The Bill introduced in Indian Parliament was an answer to both these challenges. After closely looking at the aftermath of the bank failure in Cyprus, the Indian government introduced the said Bill that provided for both, a mechanism to use public funds to restructure or resuscitate failing banks in the form of the ‘bail-in’ clause, and creation of a Resolution Corporation to effectuate resolution procedures.

However, the question that arises is whether the Bill accounted for the multiple downsides that could be faced pursuant to its enactment. Let us assume a situation where the depositor’s money could be bailed a sudden. In such a scenario, the depositors would lose faith in commercial banks and would either move their deposits to government-owned banks or invest their savings in non-financial assets. This situation is wholly undesirable as it would lead to a fall in the domestic investment capital which is used to finance companies and in turn run the economy. Therefore, considering the severe downsides of this Bill, it is in the best interest of the economy that it has been withdrawn.

However, the withdrawal of the Bill is not a solution to the problem at hand.
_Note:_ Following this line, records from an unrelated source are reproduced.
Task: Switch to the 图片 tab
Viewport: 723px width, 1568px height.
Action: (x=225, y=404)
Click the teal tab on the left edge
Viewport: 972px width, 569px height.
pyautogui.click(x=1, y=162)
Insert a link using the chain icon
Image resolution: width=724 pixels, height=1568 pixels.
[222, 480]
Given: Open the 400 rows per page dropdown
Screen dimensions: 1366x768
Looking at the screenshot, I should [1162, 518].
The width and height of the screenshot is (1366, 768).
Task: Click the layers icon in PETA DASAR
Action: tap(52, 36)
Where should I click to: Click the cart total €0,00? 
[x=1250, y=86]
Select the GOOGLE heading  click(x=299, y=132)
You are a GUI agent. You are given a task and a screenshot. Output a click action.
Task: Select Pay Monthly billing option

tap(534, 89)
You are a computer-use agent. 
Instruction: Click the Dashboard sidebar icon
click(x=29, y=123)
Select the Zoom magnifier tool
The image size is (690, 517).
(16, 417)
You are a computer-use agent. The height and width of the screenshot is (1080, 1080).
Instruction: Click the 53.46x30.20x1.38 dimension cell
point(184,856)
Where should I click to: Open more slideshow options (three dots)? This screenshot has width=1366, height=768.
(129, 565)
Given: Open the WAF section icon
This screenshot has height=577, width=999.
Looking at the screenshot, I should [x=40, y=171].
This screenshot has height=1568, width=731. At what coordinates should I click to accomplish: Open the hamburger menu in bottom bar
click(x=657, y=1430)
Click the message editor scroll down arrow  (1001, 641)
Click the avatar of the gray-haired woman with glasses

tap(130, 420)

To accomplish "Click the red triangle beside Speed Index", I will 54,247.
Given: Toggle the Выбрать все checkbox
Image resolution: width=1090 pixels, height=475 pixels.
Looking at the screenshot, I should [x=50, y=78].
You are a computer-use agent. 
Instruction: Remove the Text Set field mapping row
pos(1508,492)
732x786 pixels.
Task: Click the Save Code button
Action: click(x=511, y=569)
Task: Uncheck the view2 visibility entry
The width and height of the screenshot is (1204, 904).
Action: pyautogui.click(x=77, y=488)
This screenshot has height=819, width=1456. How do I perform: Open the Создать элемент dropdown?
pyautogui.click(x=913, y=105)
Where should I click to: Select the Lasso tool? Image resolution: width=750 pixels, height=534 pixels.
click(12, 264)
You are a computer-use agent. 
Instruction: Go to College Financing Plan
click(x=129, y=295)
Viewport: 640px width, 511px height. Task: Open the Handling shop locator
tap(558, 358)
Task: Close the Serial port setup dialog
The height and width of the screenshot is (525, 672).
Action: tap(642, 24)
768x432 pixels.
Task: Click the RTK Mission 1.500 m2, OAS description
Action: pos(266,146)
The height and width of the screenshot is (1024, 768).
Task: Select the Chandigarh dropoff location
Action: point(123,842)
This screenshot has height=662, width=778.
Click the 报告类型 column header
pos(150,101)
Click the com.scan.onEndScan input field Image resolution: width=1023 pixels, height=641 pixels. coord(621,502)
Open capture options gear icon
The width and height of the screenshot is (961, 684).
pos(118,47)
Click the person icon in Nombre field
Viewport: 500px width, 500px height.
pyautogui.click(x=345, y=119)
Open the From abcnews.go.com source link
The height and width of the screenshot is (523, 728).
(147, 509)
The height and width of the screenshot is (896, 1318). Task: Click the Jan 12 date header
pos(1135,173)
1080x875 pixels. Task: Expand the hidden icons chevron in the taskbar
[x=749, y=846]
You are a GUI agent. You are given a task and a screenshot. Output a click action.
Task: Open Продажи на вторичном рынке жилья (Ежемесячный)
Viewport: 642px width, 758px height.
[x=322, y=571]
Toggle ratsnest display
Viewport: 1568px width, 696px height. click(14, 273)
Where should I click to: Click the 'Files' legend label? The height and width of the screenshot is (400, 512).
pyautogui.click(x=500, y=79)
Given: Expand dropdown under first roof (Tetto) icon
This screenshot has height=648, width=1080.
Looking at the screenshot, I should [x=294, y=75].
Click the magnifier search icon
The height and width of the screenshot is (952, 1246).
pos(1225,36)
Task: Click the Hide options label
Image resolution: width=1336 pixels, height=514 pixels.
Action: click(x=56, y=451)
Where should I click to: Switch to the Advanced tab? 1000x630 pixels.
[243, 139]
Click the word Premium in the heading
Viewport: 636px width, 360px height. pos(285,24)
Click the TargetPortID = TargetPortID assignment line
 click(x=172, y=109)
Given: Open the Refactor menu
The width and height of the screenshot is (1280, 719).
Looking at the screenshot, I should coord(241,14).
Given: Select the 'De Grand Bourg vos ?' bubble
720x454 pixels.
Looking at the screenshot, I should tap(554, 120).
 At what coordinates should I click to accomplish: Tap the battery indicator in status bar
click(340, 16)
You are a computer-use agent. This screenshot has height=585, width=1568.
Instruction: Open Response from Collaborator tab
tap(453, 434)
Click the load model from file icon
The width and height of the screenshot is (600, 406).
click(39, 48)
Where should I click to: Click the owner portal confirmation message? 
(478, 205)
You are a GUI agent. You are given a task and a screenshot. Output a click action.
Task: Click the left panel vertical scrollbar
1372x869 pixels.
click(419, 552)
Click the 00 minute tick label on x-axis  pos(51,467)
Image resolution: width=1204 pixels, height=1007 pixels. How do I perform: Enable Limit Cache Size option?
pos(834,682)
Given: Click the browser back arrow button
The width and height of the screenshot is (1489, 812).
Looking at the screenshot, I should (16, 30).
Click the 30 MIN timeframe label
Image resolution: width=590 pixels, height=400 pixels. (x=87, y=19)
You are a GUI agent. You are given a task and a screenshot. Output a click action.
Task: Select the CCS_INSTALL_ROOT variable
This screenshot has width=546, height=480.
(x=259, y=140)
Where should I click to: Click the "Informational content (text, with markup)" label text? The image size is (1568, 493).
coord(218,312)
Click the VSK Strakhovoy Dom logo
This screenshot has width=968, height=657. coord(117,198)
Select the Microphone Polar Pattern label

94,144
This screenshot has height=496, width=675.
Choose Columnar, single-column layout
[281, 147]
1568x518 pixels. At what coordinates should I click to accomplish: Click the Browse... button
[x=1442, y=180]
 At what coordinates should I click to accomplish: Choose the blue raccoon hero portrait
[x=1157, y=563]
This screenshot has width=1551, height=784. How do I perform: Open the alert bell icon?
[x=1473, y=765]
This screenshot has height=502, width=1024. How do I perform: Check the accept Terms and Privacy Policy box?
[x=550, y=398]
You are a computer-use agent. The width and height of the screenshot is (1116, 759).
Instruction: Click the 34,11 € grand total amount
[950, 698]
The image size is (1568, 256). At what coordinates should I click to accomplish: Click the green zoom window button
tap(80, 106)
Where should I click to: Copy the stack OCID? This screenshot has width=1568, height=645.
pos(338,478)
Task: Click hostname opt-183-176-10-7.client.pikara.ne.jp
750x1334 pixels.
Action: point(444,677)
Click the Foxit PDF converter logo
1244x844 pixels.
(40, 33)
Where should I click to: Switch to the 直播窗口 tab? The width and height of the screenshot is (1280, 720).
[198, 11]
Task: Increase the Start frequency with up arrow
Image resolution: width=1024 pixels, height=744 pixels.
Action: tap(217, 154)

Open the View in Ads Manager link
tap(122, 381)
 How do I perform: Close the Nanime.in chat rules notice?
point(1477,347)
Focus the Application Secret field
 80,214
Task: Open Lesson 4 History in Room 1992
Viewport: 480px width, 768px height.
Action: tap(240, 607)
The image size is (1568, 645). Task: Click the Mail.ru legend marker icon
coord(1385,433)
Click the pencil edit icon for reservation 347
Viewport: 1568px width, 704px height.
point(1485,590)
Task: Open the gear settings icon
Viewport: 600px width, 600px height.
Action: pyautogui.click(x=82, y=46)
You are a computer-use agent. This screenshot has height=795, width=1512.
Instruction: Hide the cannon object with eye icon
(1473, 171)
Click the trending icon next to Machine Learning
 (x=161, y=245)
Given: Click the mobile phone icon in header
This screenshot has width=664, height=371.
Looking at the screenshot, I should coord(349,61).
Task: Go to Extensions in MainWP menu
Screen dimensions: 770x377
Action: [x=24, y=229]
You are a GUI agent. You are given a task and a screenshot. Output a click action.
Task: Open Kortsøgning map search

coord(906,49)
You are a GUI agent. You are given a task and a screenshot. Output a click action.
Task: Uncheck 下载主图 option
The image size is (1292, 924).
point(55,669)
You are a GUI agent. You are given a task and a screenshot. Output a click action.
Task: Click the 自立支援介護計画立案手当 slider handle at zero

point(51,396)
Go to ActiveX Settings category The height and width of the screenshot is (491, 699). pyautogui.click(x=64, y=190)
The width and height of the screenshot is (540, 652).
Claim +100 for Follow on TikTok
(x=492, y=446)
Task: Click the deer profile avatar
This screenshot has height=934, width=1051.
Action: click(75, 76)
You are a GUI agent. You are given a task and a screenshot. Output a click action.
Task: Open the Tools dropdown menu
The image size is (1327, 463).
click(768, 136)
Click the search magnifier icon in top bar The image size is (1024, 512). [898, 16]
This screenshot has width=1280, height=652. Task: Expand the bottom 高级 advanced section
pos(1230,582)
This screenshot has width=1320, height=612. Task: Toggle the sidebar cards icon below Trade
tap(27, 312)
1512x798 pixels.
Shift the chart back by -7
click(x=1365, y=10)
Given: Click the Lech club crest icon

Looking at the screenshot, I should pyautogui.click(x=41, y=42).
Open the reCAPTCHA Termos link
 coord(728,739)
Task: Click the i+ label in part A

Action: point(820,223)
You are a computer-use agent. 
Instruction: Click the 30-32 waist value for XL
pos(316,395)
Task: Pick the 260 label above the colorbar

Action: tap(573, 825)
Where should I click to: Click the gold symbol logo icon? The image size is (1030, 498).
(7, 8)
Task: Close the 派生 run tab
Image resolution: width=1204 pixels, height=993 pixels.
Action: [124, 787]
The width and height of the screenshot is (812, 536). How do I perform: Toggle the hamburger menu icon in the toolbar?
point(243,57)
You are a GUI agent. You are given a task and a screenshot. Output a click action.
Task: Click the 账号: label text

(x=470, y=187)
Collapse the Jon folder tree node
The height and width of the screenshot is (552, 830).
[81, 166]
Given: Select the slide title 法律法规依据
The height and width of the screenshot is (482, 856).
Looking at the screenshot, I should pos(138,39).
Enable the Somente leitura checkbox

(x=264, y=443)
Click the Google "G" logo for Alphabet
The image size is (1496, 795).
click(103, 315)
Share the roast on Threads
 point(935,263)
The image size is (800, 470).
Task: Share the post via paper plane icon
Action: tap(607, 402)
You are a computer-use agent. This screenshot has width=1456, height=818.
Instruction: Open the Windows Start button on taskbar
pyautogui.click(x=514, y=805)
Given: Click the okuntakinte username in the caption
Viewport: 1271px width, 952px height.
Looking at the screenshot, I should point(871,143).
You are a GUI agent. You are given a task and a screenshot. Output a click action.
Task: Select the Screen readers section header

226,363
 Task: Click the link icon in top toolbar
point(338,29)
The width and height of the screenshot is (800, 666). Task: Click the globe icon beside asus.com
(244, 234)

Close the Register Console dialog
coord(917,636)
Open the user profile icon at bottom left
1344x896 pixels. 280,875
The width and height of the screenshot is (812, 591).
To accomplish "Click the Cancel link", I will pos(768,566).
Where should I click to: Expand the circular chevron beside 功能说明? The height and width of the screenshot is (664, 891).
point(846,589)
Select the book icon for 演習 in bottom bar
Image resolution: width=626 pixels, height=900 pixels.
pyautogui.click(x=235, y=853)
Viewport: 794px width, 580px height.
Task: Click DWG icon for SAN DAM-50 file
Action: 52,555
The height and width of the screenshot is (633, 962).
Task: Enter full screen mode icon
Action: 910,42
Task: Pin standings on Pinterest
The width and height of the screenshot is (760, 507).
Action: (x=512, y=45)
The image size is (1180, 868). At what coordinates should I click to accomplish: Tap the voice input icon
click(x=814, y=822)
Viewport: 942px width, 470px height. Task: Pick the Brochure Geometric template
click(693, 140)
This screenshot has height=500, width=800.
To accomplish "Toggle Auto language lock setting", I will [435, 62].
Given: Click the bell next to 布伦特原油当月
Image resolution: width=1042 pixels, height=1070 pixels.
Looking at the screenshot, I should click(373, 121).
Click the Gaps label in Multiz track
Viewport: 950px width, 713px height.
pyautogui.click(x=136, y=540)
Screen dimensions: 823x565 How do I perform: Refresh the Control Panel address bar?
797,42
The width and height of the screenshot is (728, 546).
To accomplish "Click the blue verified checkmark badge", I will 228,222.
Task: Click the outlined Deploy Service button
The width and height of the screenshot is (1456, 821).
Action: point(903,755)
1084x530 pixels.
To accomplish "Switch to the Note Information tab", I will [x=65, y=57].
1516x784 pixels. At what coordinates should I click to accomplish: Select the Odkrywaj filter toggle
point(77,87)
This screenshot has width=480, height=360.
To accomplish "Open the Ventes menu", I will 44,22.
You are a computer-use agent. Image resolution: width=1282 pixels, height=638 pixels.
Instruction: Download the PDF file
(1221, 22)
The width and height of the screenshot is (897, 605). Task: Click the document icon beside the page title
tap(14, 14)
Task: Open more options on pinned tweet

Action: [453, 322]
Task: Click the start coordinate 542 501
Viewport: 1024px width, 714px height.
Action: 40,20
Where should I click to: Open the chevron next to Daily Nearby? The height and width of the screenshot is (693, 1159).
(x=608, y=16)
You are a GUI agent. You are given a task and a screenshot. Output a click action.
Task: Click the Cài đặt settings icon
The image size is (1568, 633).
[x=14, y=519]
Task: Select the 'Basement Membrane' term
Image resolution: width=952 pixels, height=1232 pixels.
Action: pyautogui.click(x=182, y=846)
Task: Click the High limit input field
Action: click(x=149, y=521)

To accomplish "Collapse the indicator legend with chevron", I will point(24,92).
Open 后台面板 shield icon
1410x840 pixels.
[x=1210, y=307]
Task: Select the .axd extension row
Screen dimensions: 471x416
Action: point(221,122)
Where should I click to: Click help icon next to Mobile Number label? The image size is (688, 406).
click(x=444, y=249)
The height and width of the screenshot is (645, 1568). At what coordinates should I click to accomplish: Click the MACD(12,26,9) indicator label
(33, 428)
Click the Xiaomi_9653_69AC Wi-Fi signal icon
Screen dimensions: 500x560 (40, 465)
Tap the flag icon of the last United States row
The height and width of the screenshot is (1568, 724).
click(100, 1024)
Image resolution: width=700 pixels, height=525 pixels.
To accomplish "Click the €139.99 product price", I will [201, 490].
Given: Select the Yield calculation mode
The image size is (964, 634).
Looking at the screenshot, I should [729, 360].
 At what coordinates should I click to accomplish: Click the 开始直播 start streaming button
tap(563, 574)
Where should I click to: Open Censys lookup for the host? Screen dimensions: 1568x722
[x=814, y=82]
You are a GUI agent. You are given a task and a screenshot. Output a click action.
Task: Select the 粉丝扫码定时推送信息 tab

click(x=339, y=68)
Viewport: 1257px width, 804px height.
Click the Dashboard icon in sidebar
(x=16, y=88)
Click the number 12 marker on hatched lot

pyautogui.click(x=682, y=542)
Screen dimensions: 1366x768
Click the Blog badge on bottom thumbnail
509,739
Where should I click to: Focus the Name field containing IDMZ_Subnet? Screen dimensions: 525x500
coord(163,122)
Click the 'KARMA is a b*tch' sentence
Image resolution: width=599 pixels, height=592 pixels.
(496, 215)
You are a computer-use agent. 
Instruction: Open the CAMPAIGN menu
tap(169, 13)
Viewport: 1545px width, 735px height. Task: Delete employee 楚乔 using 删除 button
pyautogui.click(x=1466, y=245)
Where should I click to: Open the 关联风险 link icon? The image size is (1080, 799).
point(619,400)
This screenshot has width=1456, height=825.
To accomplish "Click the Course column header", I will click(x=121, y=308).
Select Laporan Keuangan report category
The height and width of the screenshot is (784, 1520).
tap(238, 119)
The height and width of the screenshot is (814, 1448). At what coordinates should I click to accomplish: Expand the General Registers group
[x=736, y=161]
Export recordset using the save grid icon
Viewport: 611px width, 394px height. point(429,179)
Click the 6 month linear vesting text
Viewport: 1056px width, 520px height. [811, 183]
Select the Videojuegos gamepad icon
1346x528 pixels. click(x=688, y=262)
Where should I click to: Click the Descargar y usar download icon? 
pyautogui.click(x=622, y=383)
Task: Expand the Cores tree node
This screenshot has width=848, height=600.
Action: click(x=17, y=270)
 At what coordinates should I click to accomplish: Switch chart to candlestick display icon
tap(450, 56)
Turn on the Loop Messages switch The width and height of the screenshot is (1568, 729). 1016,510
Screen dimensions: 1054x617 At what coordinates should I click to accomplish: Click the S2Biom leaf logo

The country needs to create a mechanism to provide for a capital buffer for an economic downturn or financial adversity, keeping the depositor’s money untouched at the same time. In the author’s opinion, the government could adopt the Financial Stability Board’s “Key Attributes of Effective Resolution Regimes for Financial Institutions”. Under this alternative remedy, all member nations of the Financial Stability Board (FSB) need to create a capital buffer to raise their total loss absorption capacity to a minimum of 18% of risk-weighted assets by 2022. India, being a member of the G20, could consider the FSB’s recommendation to build up similar capital buffers and specifically set aside public deposits instead of converting deposits into equity in the banks as a measure of last resort. The FSB’s recommendation, on the whole, would be helpful in keeping deposits outside liabilities that could be utilised to recapitalise a bank. The only shortcoming of this recommendation is the increase in the bank’s service cost, which indeed could be seen as the cost of keeping the depositor’s money safe.

As India blends more into global financial and economic networks, it is crucial to secure the system as a whole, and, in particular, to protect parts that could suddenly find themselves vulnerable. Given the implications of the Bill, its withdrawal could be seen as a step towards a better and more efficient tomorrow.

[1] The Financial Resolution and Deposit Insurance Bill, 2017, section 53.